Bonus Results - GeForce 1080 Ti vs Titan Xp GPU Comparison
We cannot fairly compare the CPU + GPU results in this test with the prior Core X findings, because of the difference in both CPU platform and the video cards used. However, just as we could look at the CPU-only results, we can also look at the GPU-only data points to see how the GTX 1080 Ti compares to its bigger sibling: the Titan Xp. We will use the main rendering times only here, so that the impact of different CPUs on the pre-render steps does not affect the GPU comparisons unfairly.
The faster Titan Xp wins every time, of course, but the margin between the cards is right around 10% most of the time. The biggest outlier was when a single, secondary card was used... but even then, it only reached about a 15% difference. In some of the other tests it dips under 10% as well, so that is a pretty safe average. And while we only have test results with up to 3 GPUs for the 1080 Ti, we can use that average to project roughly how they would perform with more cards. Those estimates are highlighted with orange borders in the chart above.

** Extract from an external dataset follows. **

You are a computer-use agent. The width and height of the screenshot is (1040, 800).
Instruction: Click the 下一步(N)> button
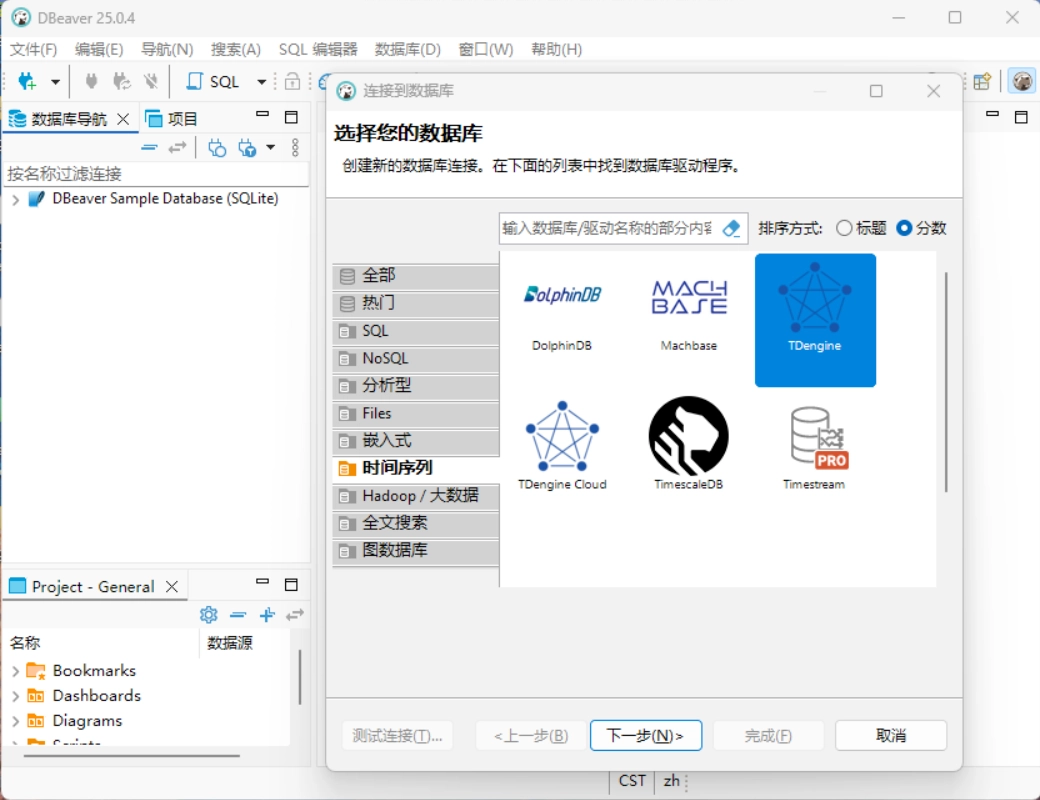tap(646, 736)
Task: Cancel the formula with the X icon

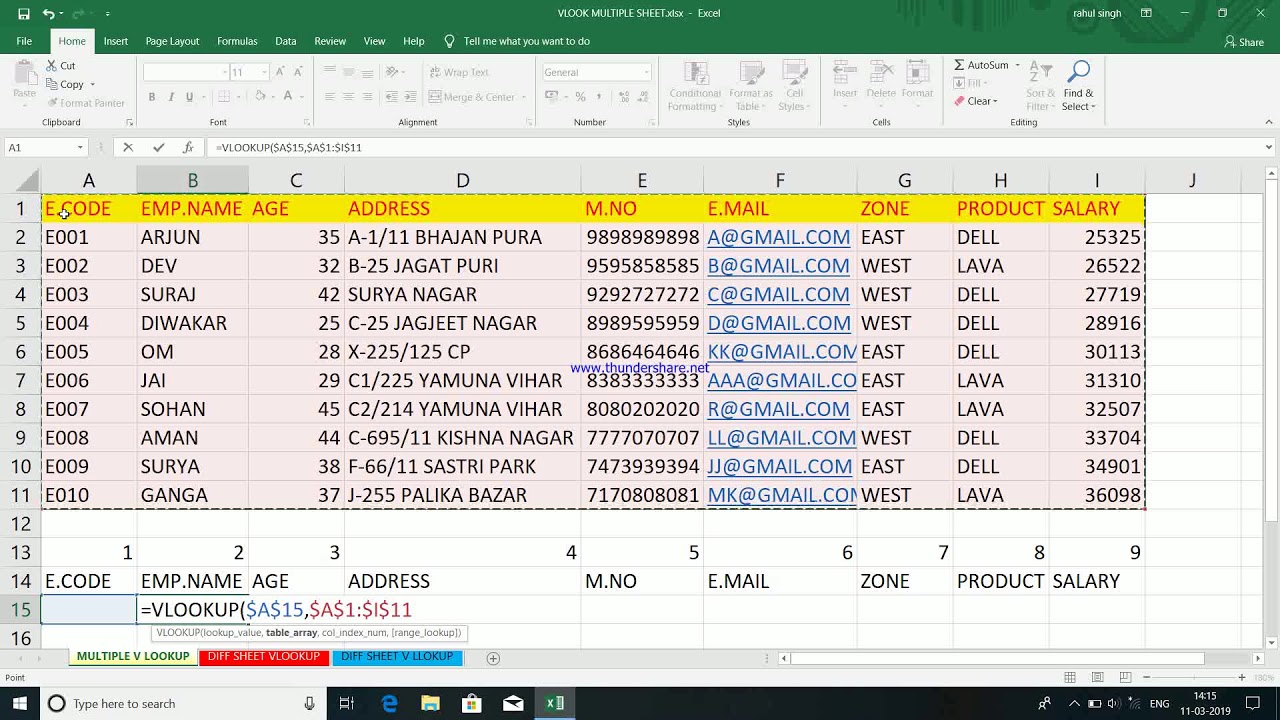Action: [128, 147]
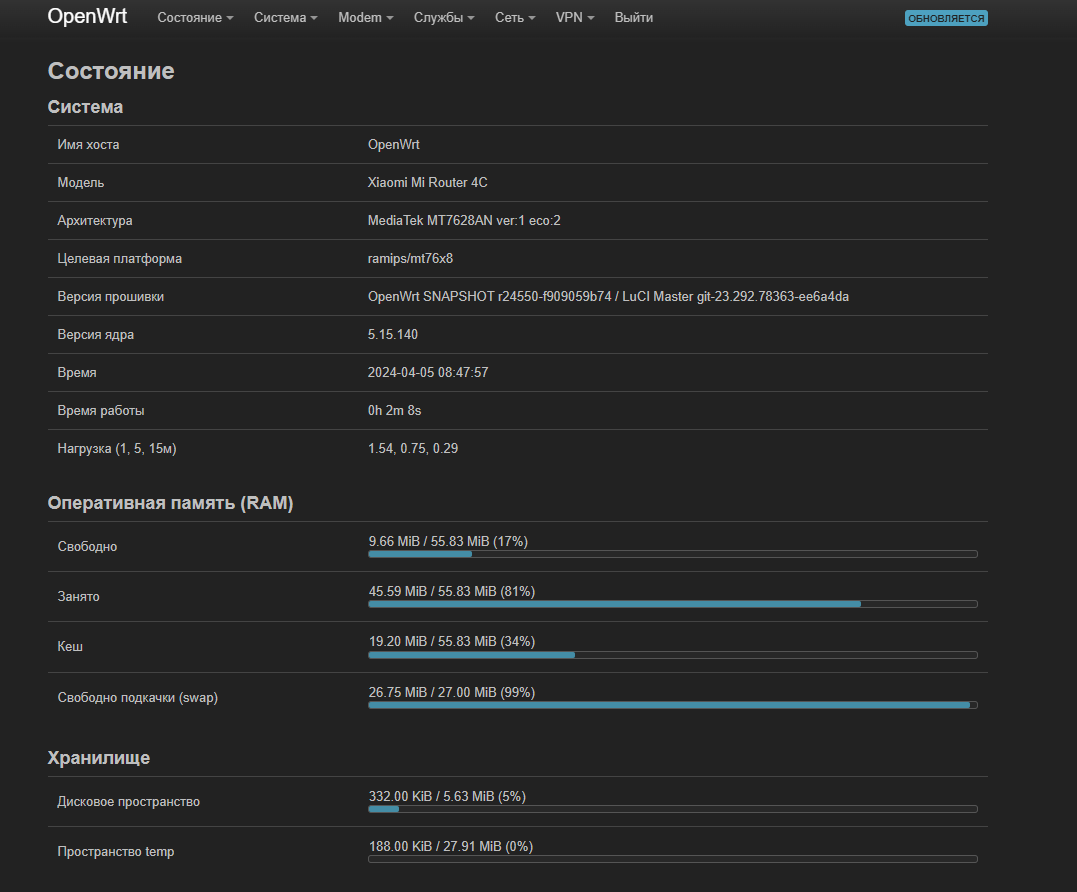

So, given the price difference ($300-600, as availability fluctuates) between the 1080 Ti and Titan Xp, is the performance increase worthwhile? That probably depends on how many GPUs you are getting. With a single card, in the grand scheme of a several-thousand-dollar workstation, it may well make sense to spend about 10% more and get a roughly similar increase. However, in such situations it may be even better to go with two more modest cards (1070s or 1080s). Likewise, as you go up to 2, 3, or 4 GPUs then the added cost to have them all be Titan Xp models instead of the 1080 Ti gets much bigger. If you want the absolute best rendering speeds in V-Ray RT (or a similar GPU based rendering engine) then it could be worthwhile, but the 1080 Ti comes very close for a much lower price.
As we saw with the Core X processors, this new Hybrid Rendering mode in V-Ray 3.6 is quite beneficial. You will already have a CPU in any workstation, so no additional hardware investment is required. Simply adding your processor to the list of CUDA devices used when rendering in V-Ray RT 3.6 will increase performance, even if you already have multiple GPUs at your disposal. The speed-up you get will depend on what CPU you have, though, so if you are buying or building a new workstation for V-Ray RT it is now worth considering a more powerful CPU than you might have in the past. We have recently updated our V-Ray recommended systems accordingly, offering Core X options on the 1-2 GPU compact system, Threadripper on the 1-4 GPU tower, and Xeon options for those wanting dual CPUs.